Os 28 frigoríficos do Estado empregam 7.500 pessoas e movimentam cerca de R$ 1,5 bilhão ao ano, segundo o presidente do Sindfrio (Sindicato das Indústrias de Frios, Carnes e Derivados no Mato Grosso do Sul), Jorge Caetano.
O diretor do frigorífico Swift Armour (o maior do Estado), Daureci Mellero, disse que aguarda a liberação de um financiamento de exportação para em janeiro retomar os mesmos patamares de abate anteriores a outubro. O frigorífico reduziu seu abate em 50% (estacionando em 600 cabeças/dia) e demitiu 250 funcionários.
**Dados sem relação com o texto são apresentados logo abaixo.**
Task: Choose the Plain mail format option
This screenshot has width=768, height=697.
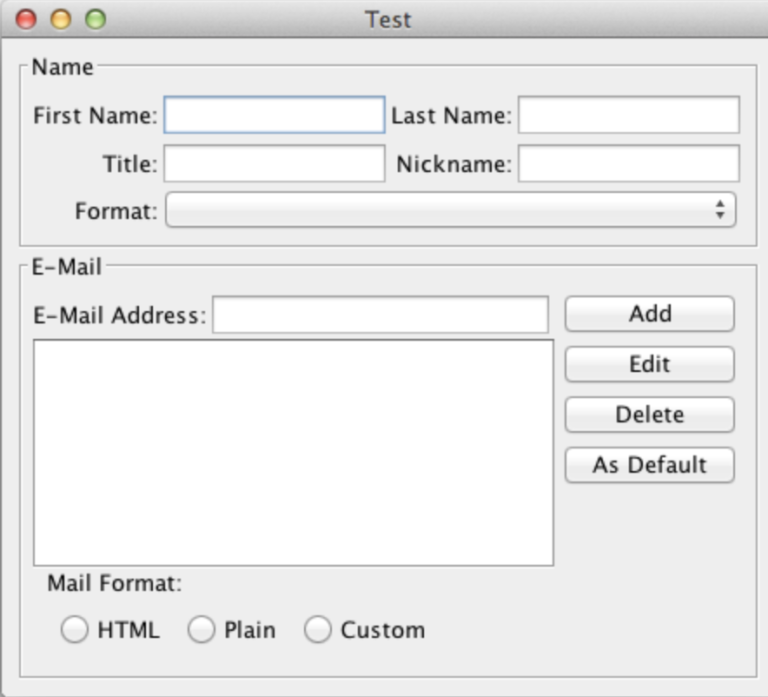Action: [202, 630]
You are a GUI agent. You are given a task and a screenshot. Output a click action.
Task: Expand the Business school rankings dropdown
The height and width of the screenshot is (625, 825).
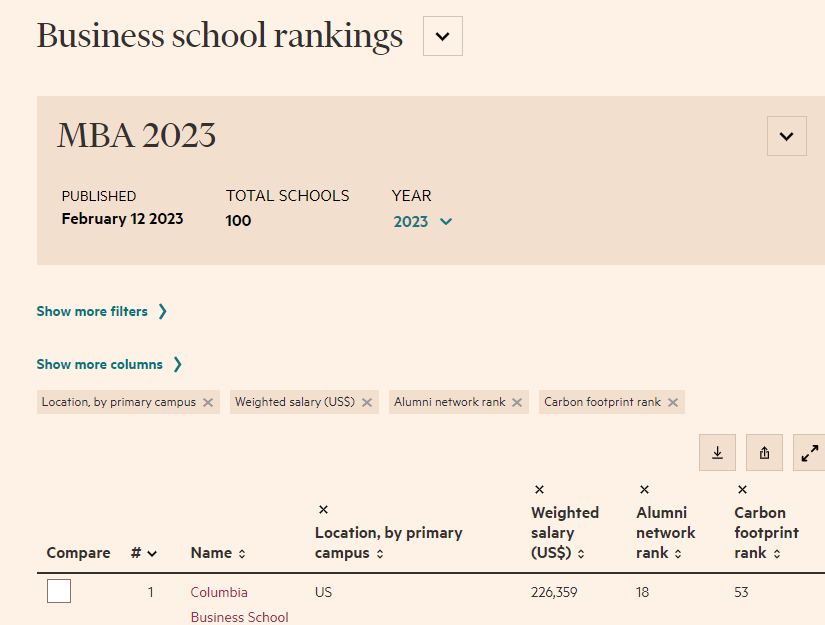[x=442, y=35]
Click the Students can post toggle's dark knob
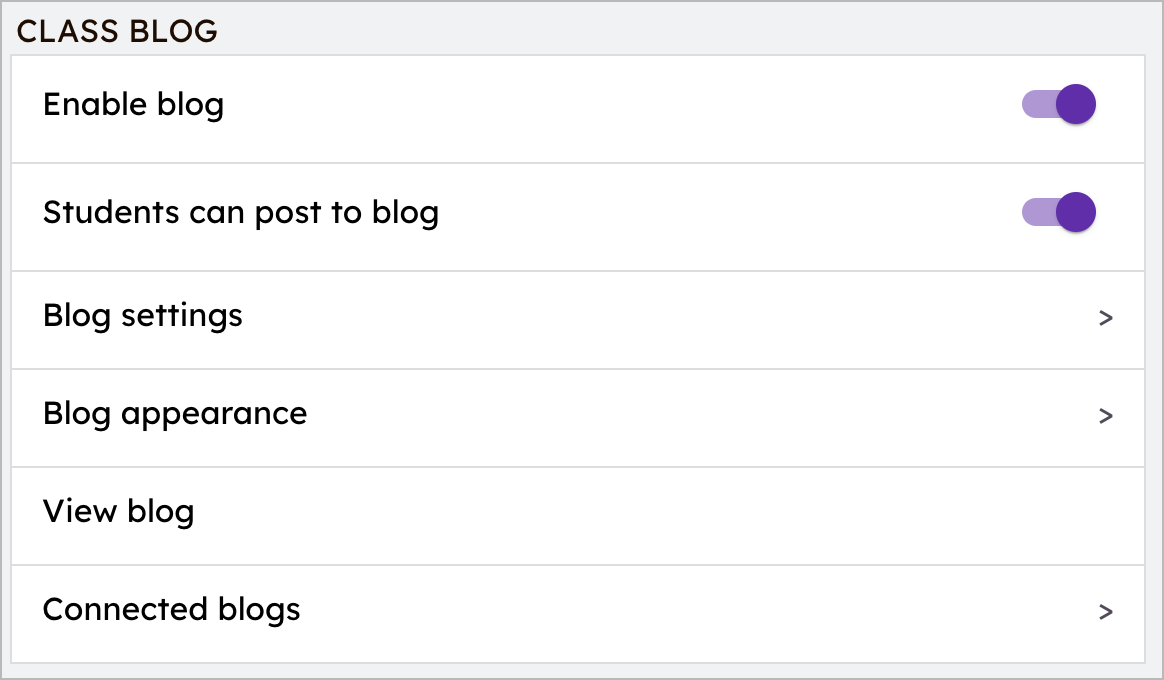This screenshot has width=1164, height=680. point(1076,212)
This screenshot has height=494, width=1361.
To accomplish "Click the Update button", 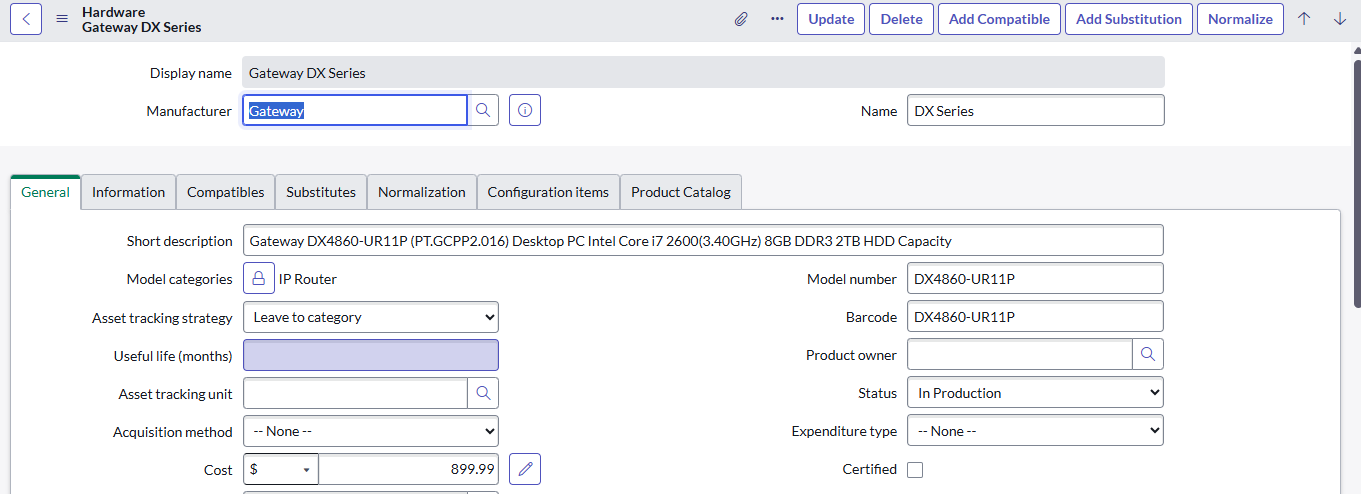I will click(x=831, y=19).
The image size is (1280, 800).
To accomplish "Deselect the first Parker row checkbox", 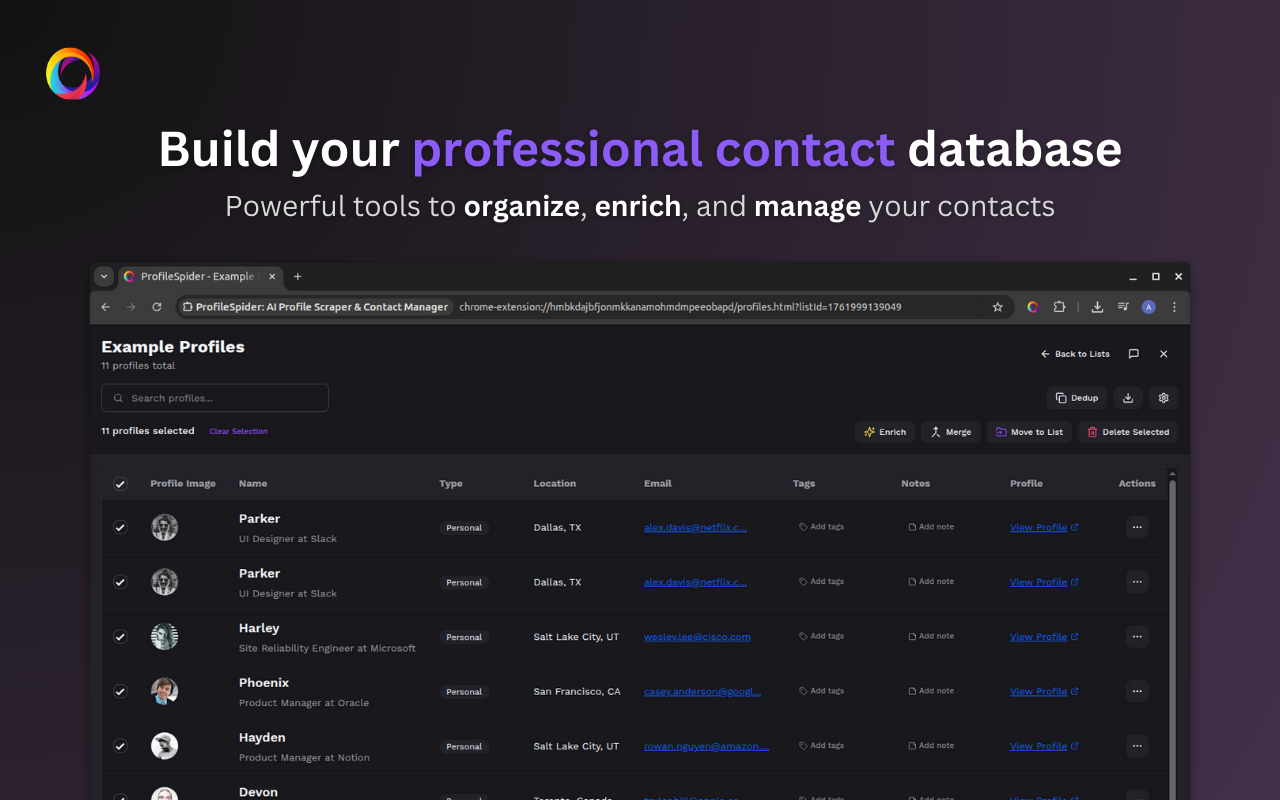I will pyautogui.click(x=120, y=527).
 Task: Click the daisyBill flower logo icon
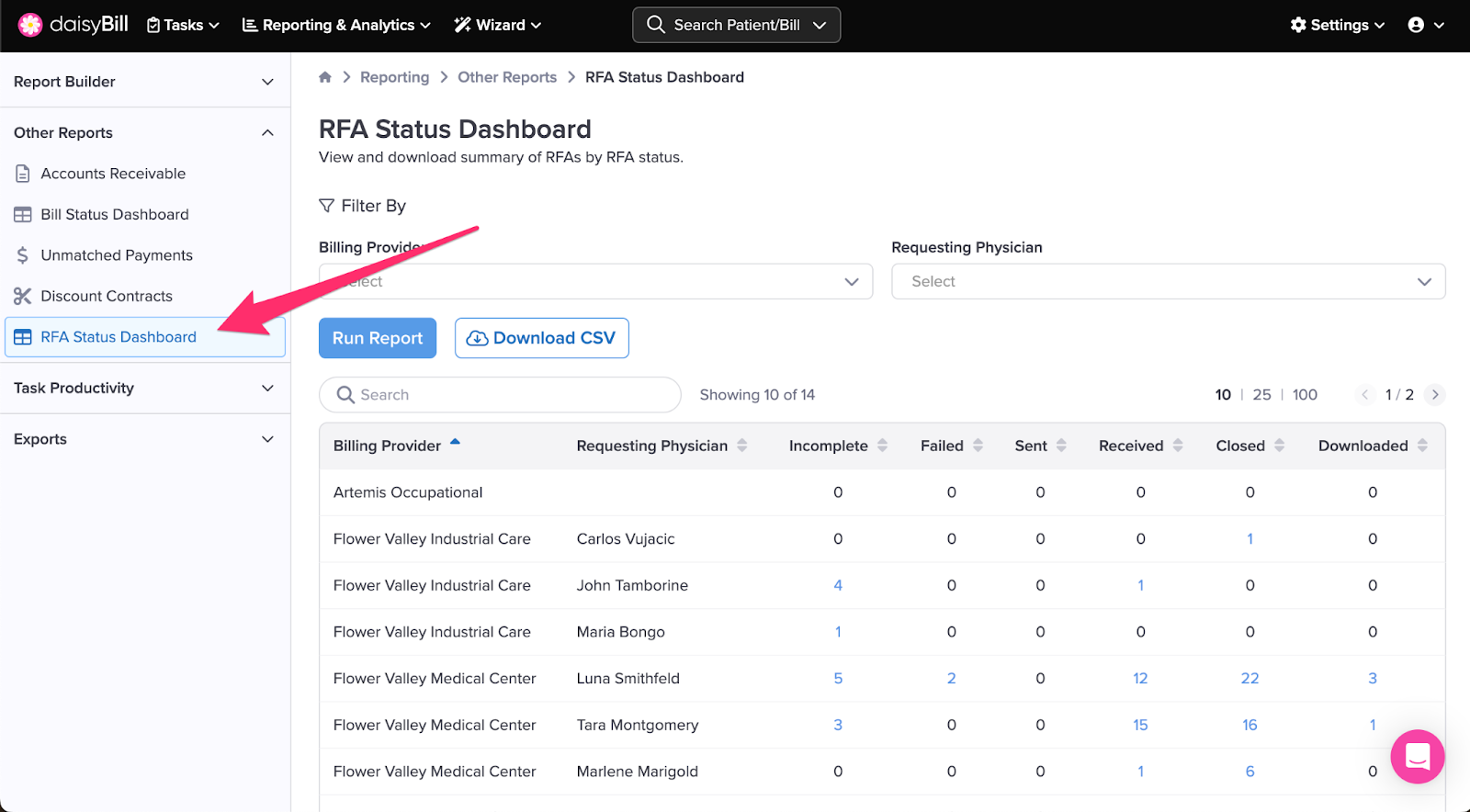30,25
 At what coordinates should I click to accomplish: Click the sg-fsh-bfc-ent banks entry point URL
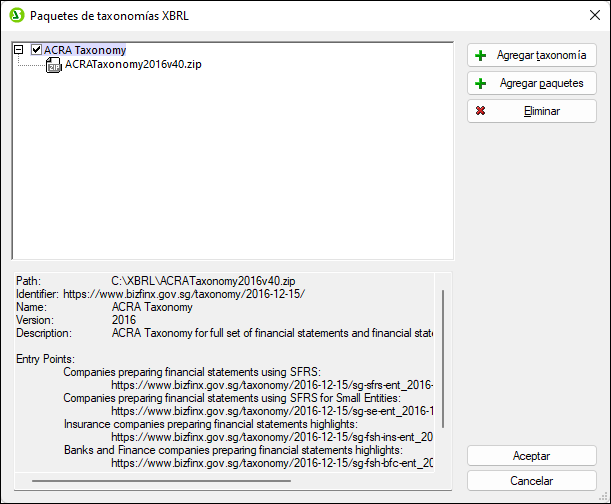[x=271, y=463]
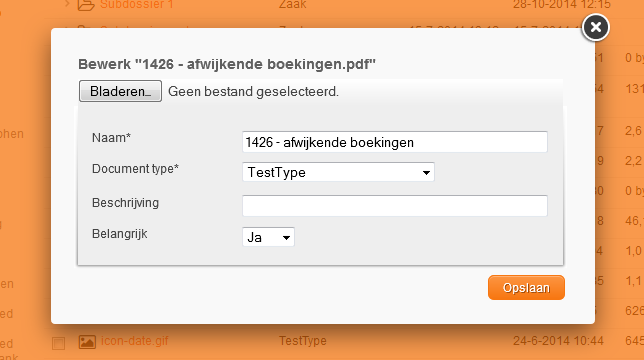Open the Belangrijk dropdown showing Ja

268,237
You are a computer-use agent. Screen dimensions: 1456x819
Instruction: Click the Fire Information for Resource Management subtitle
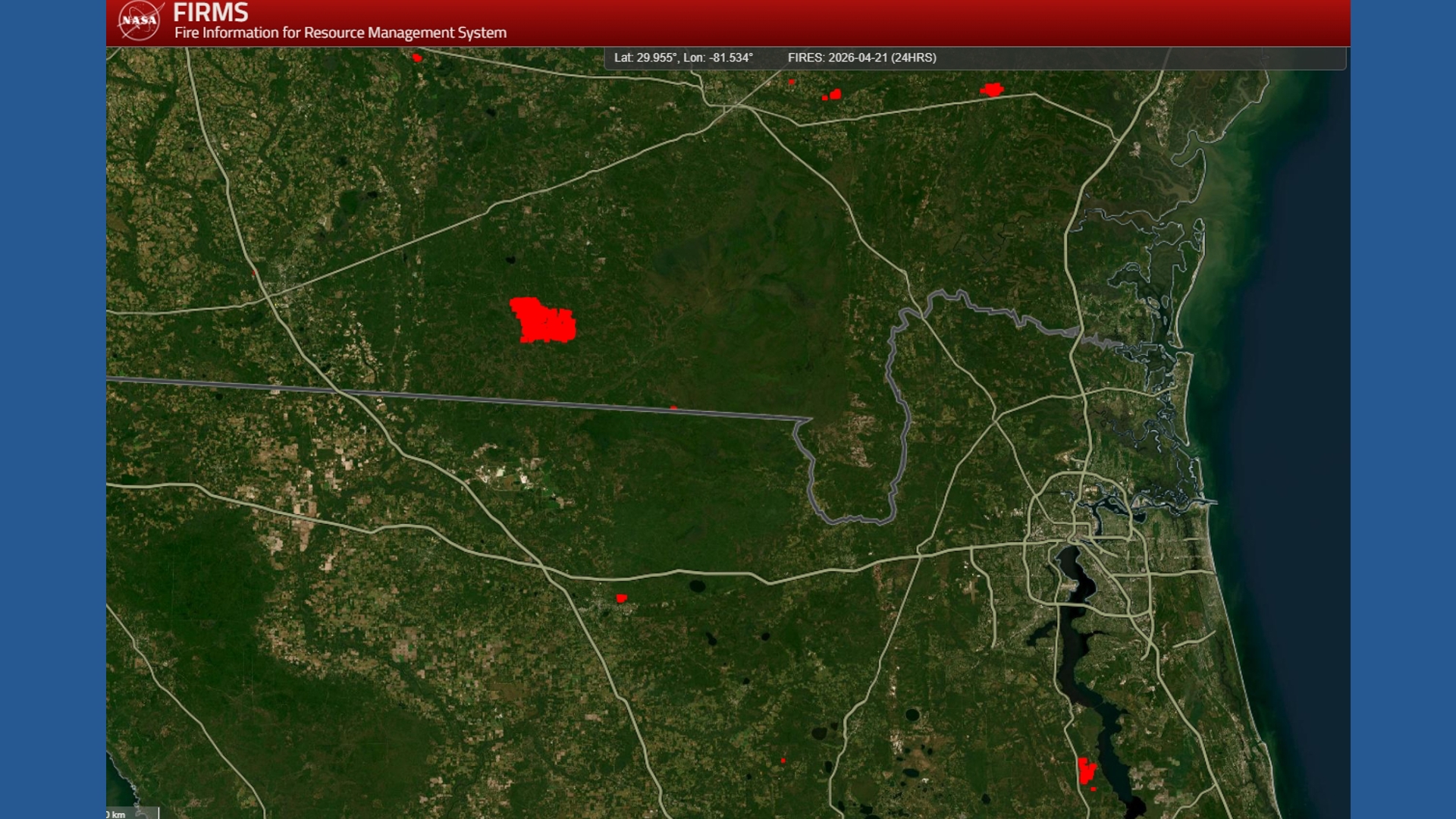340,33
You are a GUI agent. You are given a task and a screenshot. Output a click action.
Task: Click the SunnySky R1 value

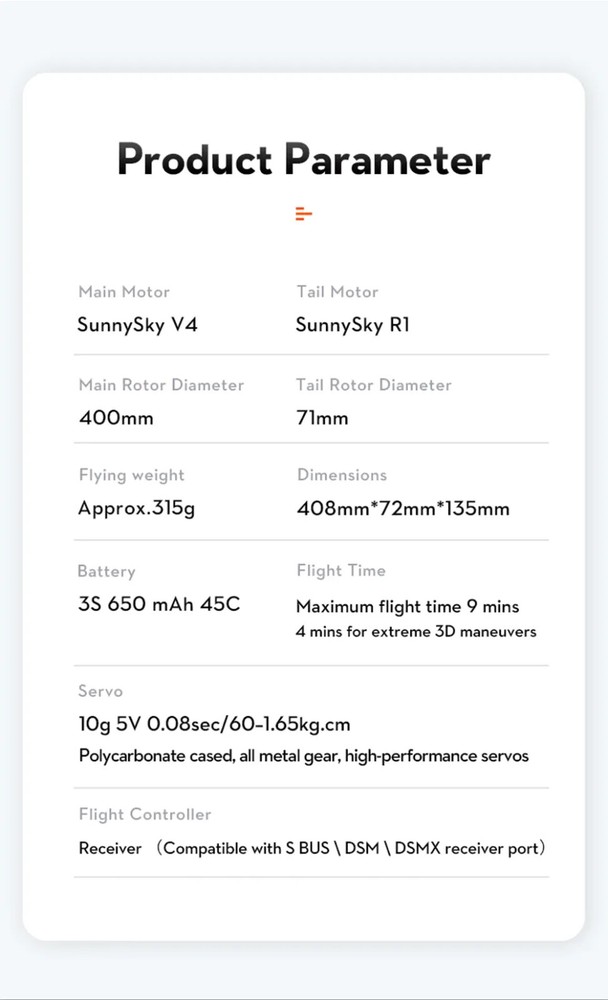pyautogui.click(x=353, y=325)
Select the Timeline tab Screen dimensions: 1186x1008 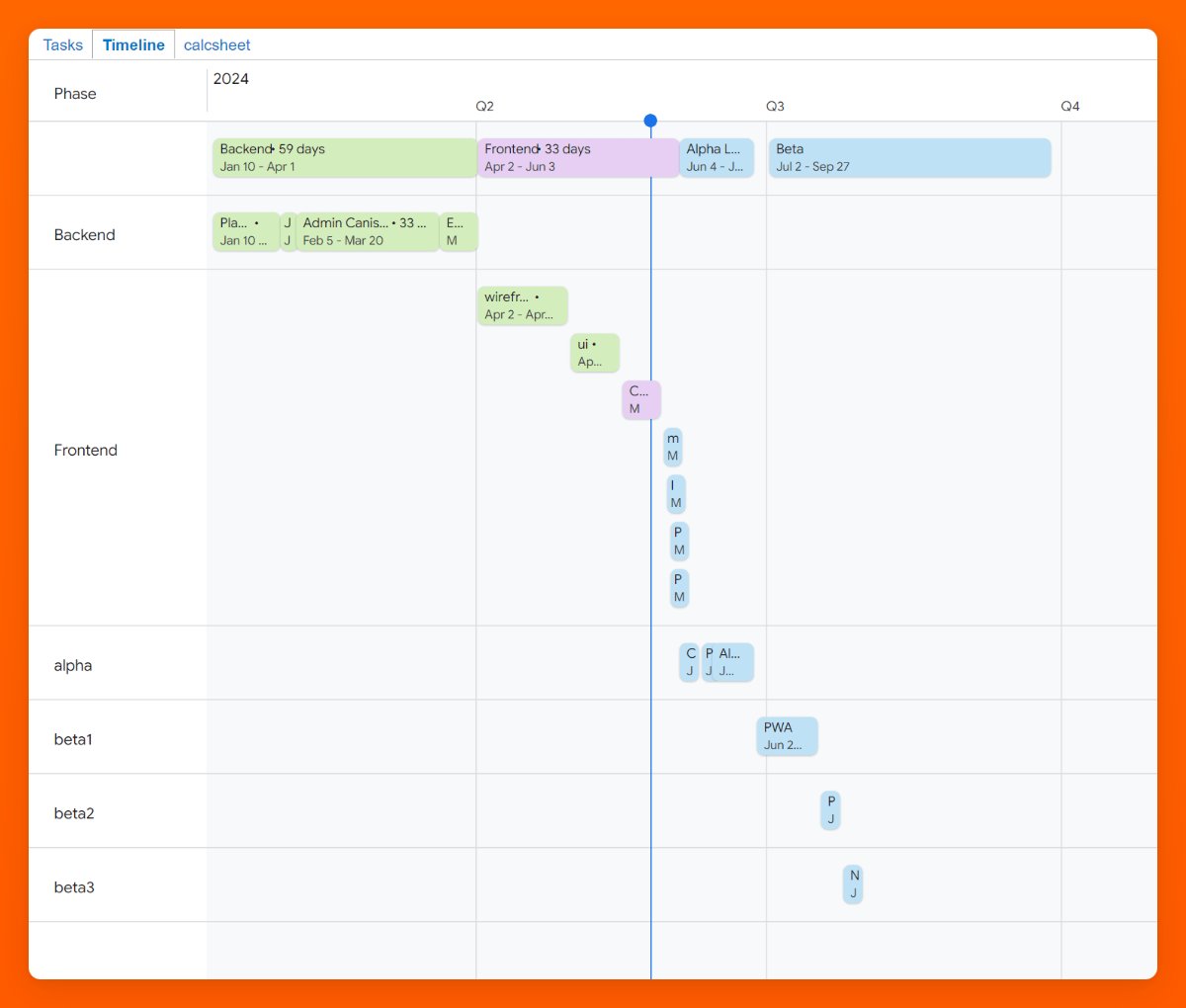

Ontem o Sindicato Rural de Campo Grande entregou ao governo do Estado um pedido para incentivar a entrada de frigoríficos de São Paulo e Paraná, para comprar bovinos no MS. Os frigoríficos paulistas têm pago até R$ 27/arroba, enquanto os de Mato Grosso do Sul oferecem de R$ 25. A diferença é provocada pela carga tributária. No Mato Grosso do Sul, a alíquota de ICMS é de 7% para gado com osso e 6% para o desossado, enquanto em São Paulo a taxa é de 2%.